Pair Trading with Shanghai Material and China Merchants

The main advantage of trading using opposite Shanghai Material and China Merchants positions is that it hedges away some unsystematic risk. Because of two separate transactions, even if Shanghai Material position performs unexpectedly, China Merchants can make up some of the losses. Pair trading also minimizes risk from directional movements in the market. For example, if an entire industry or sector drops because of unexpected headlines, the short position in China Merchants will offset losses from the drop in China Merchants' long position.

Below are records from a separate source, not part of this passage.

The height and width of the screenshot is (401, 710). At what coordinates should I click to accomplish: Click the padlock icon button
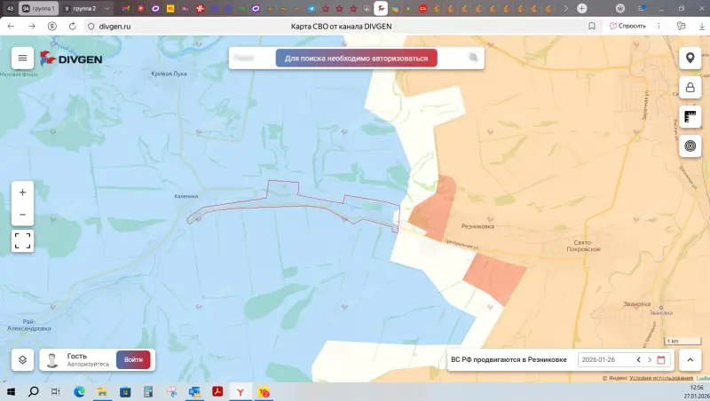coord(690,88)
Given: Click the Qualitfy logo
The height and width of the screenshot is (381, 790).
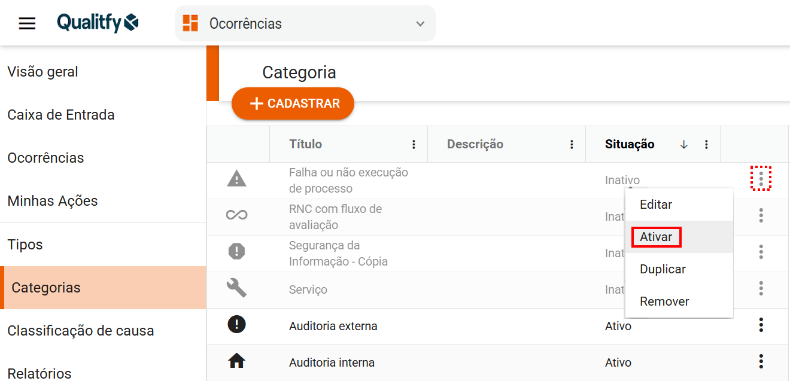Looking at the screenshot, I should click(x=98, y=23).

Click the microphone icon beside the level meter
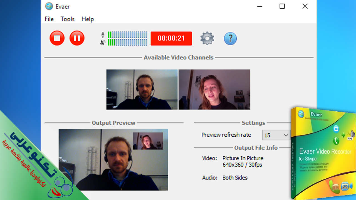click(x=103, y=35)
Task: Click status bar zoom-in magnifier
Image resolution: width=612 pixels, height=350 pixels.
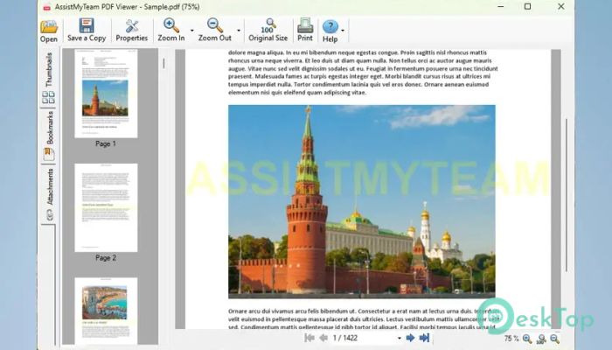Action: [x=526, y=338]
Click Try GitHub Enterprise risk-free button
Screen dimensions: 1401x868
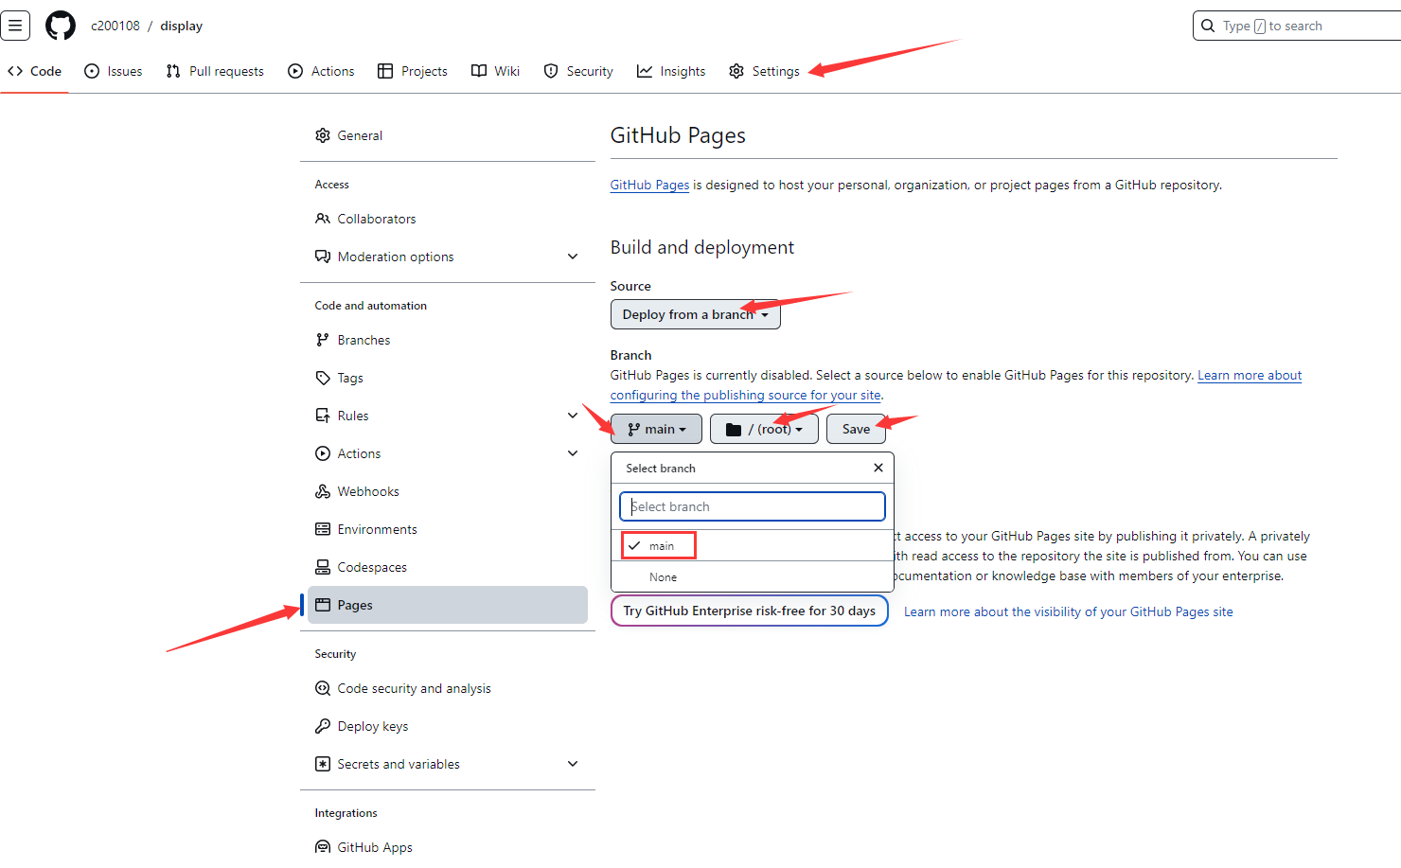click(x=749, y=611)
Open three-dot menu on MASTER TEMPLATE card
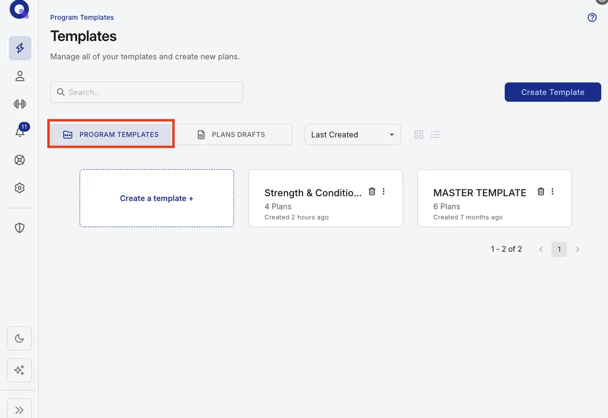Screen dimensions: 608x418 tap(553, 191)
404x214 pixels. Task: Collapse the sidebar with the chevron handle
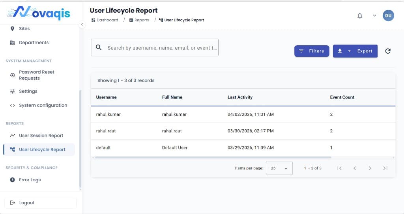coord(82,24)
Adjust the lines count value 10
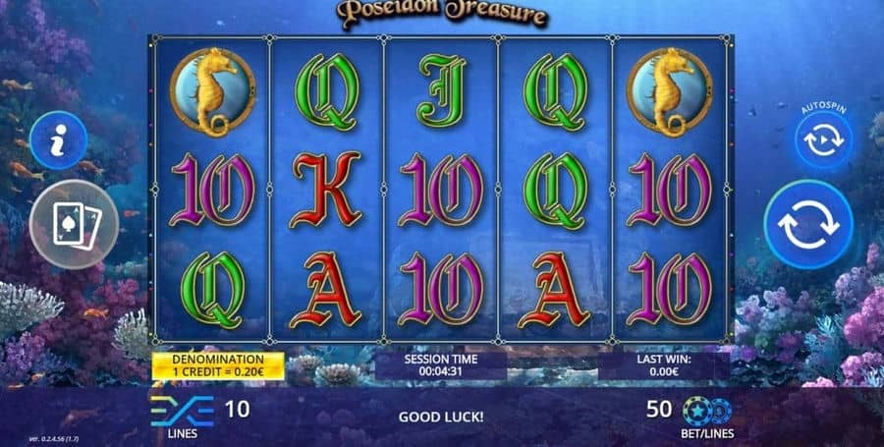This screenshot has height=447, width=884. (238, 409)
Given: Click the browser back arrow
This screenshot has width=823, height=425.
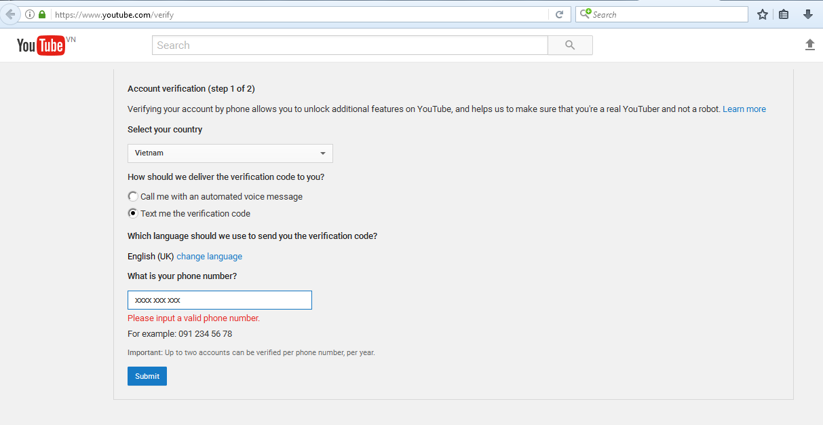Looking at the screenshot, I should 10,14.
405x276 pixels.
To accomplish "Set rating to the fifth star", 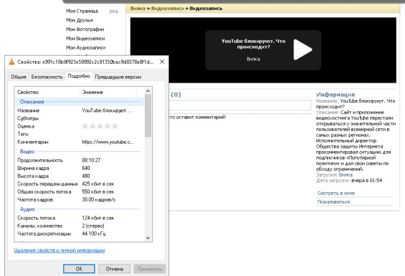I will [x=114, y=126].
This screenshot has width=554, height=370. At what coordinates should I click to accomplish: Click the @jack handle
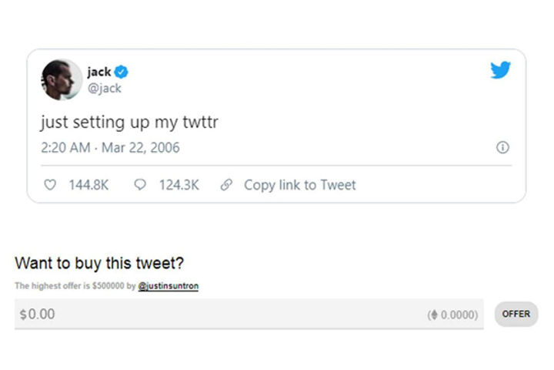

The idea behind Shanghai Material Trading and China Merchants Shekou pairs trading is to make the combined position market-neutral, meaning the overall market's direction will not affect its win or loss (or potential downside or upside). This can be achieved by designing a pairs trade with two highly correlated stocks or equities that operate in a similar space or sector, making it possible to obtain profits through simple and relatively low-risk investment.
Check out your portfolio center.
Note that this page's information should be used as a complementary analysis to find the right mix of equity instruments to add to your existing portfolios or create a brand new portfolio. You can also try the Portfolio Rebalancing module to analyze risk-adjusted returns against different time horizons to find asset-allocation targets.